Wouldn’t it be great to be able to take bikes on trains during rush hour?
 

I mean full-sized bikes – not the folding variety that can transform into a lump of metal the size of a postage stamp.

No, I mean the bigger beasts that don’t make a grown Englishman look ridiculous when he’s riding them.

Although, I must admit, it’s hard to look any more ridiculous when you’re already wearing a high visibility tabard and a helmet.
 

This “bikes on trains” thought entered my head when I needed to get from Kingston to Sutton one morning after a bike malfunction.
 

I was approaching Kingston Bridge on two wheels, felt a bump as I cycled over something sharp, and – as my tyre gradually deflated – I could be heard to shout: “Thank you God! I hope you’re proud of yourself you rotten *******.”
 

Yes, I’m going to Hell; but at least it’s warm down there.

And I’ll be away from people such as Thora Hird and Aled Jones. So every cloud, eh.
 

And so, without the necessary tools to fix the puncture (there is a lesson there somewhere) I thought I’d take my bike with me on the train.

Until I realised it’s not allowed.

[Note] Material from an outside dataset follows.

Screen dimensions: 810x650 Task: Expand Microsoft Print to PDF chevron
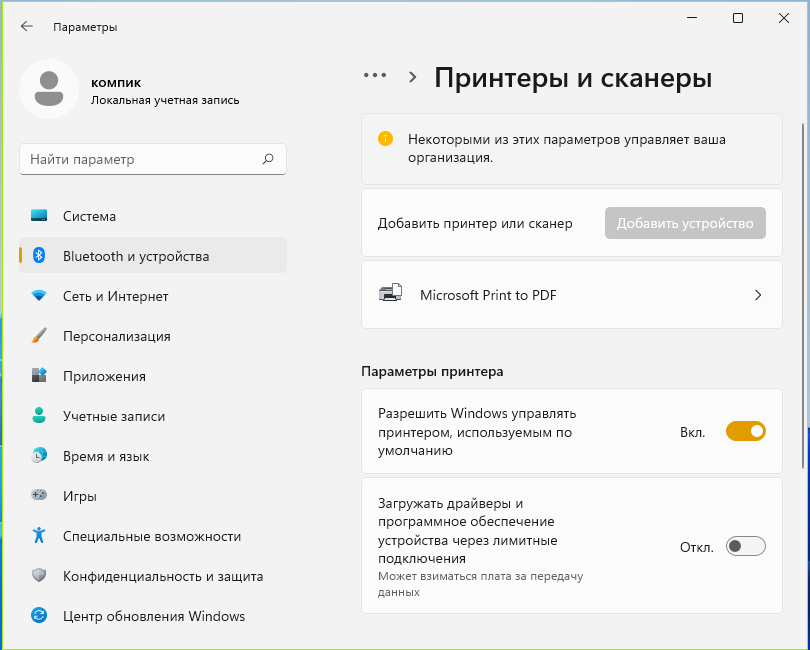(x=758, y=295)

And it would annoy everyone... you know, curmudgeons and the like.
 

I fully understand why South West Trains has this policy of course.
 

It’s bad enough crammed into a train vestibule (I still don’t know what that means) with a million other commuters (I may have overestimated the number somewhat) without some herbert trying to force a bike on there.
 

But I’m sure, back in the mists of time, some train companies let you put your bike in a type of storage carriage at the back of the train.

The “guard’s carriage” or something. Or did I imagine this?